Regulating it does nothing. Only rich people gets to have deepfakes? Nah, let it be public, so everyone can have some vigilance.

[–] [email protected] 4 points 1 week ago (1 children)

vigilance

Vigilance is like, not drinking the water that comes out of a nuclear reactor.

What we’re talking about here is letting everyone run their own reactor and dump the waste into the street.

You don’t gain vigilance, you lose all habitable public space.

[–] [email protected] 1 points 1 week ago (1 children)

It's a bit late for that. This particular nuclear reactor is open source, free to download and runs on consumer hardware. Can't really unfry that egg and the quality is getting better all the time. Identity fraud is already illegal in most places so not sure exactly what regulation would be appropriate here.

[–] [email protected] 1 points 1 week ago (1 children)

First of all: you need giant data centres to train the models.

Identity fraud is illegal, copyright theft is illegal as well — put the blame on the owner of the data centres.

I know from valid sources that governments know who theses folks are.

[–] [email protected] 1 points 1 week ago

Not entirely true. You don't need your own personal data centre, you can use GPU cloud instances for a lot of that stuff. It's expensive but not so expensive that it would be impossible without being a huge tech company (only 1000s of dollars, not billions). This can be done by anyone with a credit card and some cash to burn. Also, you don't need to train a model from scratch, you can build on existing models that others have published to cut down on training.

However, to impersonate someone's voice you don't need any of that. You only need about 5-10 seconds of audio for a zero-shot impersonation with a pre-trained model. A minute or so for few-shot. This runs on consumer hardware and in some cases even in real time.

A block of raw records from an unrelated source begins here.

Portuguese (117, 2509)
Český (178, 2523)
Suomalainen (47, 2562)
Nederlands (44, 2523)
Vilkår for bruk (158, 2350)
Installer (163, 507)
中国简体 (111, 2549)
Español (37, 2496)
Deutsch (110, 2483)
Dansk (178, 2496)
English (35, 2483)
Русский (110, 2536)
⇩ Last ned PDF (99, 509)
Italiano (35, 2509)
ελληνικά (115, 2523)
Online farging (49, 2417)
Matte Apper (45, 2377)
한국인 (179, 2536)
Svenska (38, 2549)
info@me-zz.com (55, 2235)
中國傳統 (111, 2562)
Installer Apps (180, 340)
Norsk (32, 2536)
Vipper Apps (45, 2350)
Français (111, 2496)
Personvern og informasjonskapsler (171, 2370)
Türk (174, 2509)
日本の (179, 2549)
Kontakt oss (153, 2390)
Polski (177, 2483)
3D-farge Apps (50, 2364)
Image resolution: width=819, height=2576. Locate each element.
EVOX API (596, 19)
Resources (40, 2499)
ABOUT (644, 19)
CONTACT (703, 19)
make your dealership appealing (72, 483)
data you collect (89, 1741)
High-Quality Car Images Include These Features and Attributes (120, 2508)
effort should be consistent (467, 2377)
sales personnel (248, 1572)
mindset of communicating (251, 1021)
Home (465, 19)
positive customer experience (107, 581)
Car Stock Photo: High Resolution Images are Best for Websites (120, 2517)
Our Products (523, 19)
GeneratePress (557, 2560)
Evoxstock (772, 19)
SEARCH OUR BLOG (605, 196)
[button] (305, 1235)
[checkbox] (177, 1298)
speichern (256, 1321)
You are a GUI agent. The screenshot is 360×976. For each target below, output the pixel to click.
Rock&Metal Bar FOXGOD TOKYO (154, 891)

Even to build your own model from scratch for high quality voice audio, there doesn't need to be a huge amount of initial training data. Something like xtts was trained with about 10-15K hours of English audio which is actually pretty easy to come by in the public domain. There are a lot of open and public research datasets specifically for this kind of thing, no copyright infringements necessary. If a big tech company wants more audio data than what's publically available, they just pay people to record audio, no need to steal it or risk copyright claims and breaking surveillance laws, they have a budget to exploit people to record whatever they want.

This tech wasn't invented by some evil giant tech company stealing everybody's data, it was mostly geeky computer scientists presenting things at computer speech synthesis conferences. That's not to say there aren't a bunch of huge evil tech companies profiting from this or contributing to this kind of tech, but in the context of audio deepfakes being accessible to scammers, it's not on them and I don't think that some kind of extra copyright regulation on data centres would do anything about it.

The current industry leader in this space in terms of companies trying to monetize speech synthesis is elevenlabs which is a private start-up with only a few dozen employees.

The current tech is not perfect but definitely good enough to fool someone who isn't thinking too hard over a noisy phone call and a scammer doesn't need server time or access to a data centre to do it.